As your friend said, the world out there is so bad, but horror takes place in a controlled space. We know that there is going to be an end to the movie. We know that it’s going to have rules. And I think this is a useful valve for people who are naturally prone to anxiety. I think it can function in that way. And I think it’s also a very useful tool for exploring trauma, delicate issues that are hard to grapple with and deal with. I think horror is a really great way of putting it out into the public conversation and exploring some things that we don’t necessarily want to look at face-on yet. We can do it via the filter of a narrative.
Aislinn Clarke
Courtesy of Aislinn Clarke
Do you think Fréwaka, or horror in general, has universal appeal and can find a global audience?
I wanted the film to be an unapologetically Irish film. I wanted to present my lens on Ireland and how we are dealing or not dealing with our past traumas, and that was my primary goal. But I always have faith that horror does travel because it’s an emotional medium, and it finds its way. It’s universal in that sense. We can all understand it. We can see that from how successful Japanese and Korean horror or Spanish horror has been in the Western world. Horror fans are very keen to watch films from other places and cultures. So I was faithful to it as an Irish horror film. But I also trusted that, if you do a good job with how you handle the horror, it will travel.
The house, in which Peig lives, is also a key character in the film. How did you find it?
Nobody [in film or TV] has ever used it for anything before, which is incredible, because Ireland is a small place — a lot of stuff gets shot there, but nobody’s ever used this place as a location before. I think it’s because it’s on the border, pretty much, between the North and South of Ireland. So for decades, it would have been a very tricky place to go, with the war ongoing and all that.
But one of the producers found it. Someone had told him there was this house in the forest. So he went to look at it, and then he brought me to see it. It’s the only house we looked at. But I was in there for two minutes before I started to get this wild feeling of deja vu. And I thought, “I’ve been in this house before.” I spoke to the owner, and we worked out that I had been there when I was 21 at a party. Yes, I’d been in the house before, and it was quite eerie. It was the first place and the only place we looked at. It was the right place.
The family still lives in the house. It’s an older man and his son, and the kitchen in particular, we didn’t even touch. But Nicola Moroney, our production designer did such an amazing job in other parts of the house. The only thing we built was the red door [that plays a key role in the movie]. Everything else, that’s what that house looks like.

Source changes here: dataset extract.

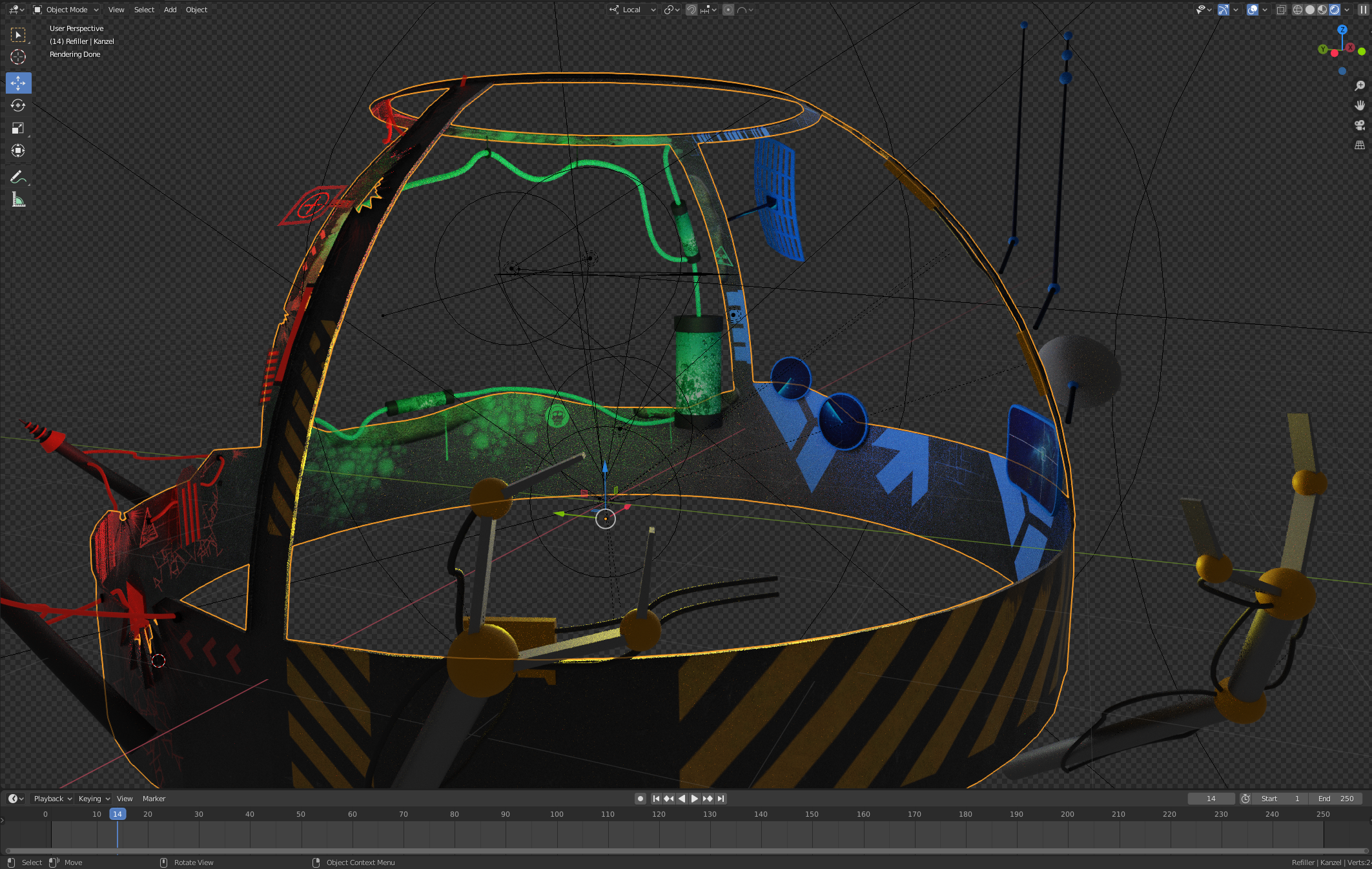This screenshot has width=1372, height=869.
Task: Select the Scale tool
Action: pos(18,128)
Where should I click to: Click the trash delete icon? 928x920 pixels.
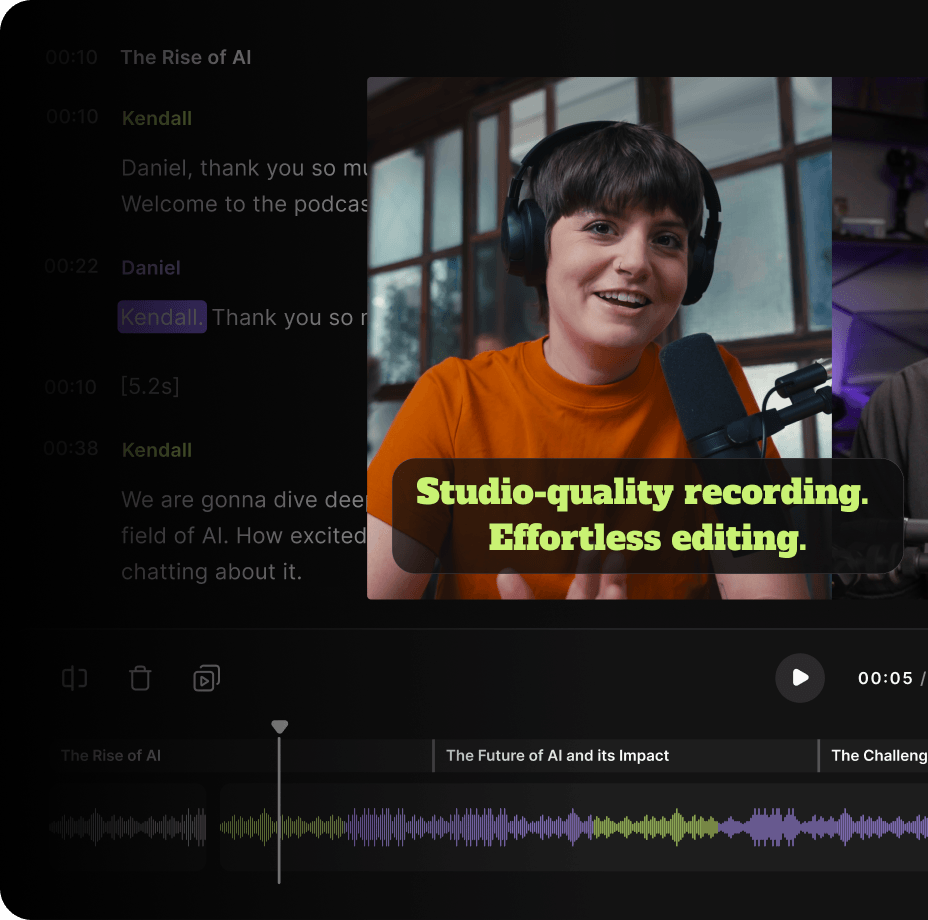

Anything you can share yet about your next film? And do you see yourself doing a non-horror project?
I think it would be strange to categorize yourself as someone who only makes horror films. I’ve always found that to be a bit odd. I think it’s about the stories and what you’re attracted to. But I do love horror, and because I’ve made, at this point, two horror films, that’s what I tend to have conversations about in the industry.
But I do have some stuff that is not straightforwardly horror, although it does always lean towards the dark side in some way. I’m probably not going to make a rom-com. I have a project in development currently with Paramount, which is a horror film, a straightforwardly genre film. And I think that will probably be my next one if the stars align and everything goes to plan, and that’s what I’m going to be working on next. I’m not sure [I can share more].
But in the future, if the story is something that I feel like I can really do something with, I’m open to almost anything.